• [What is being asked]:
Every entry has to be output exactly, with none skipped.
------ Exercise inputs ------
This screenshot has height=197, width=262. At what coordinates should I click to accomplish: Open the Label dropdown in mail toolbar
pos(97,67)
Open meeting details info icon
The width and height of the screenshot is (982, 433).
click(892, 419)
------
• [Answer section]:
This screenshot has height=197, width=262. At what coordinates should I click to accomplish: Open the Label dropdown in mail toolbar
pos(97,67)
Open meeting details info icon
The width and height of the screenshot is (982, 433).
click(892, 419)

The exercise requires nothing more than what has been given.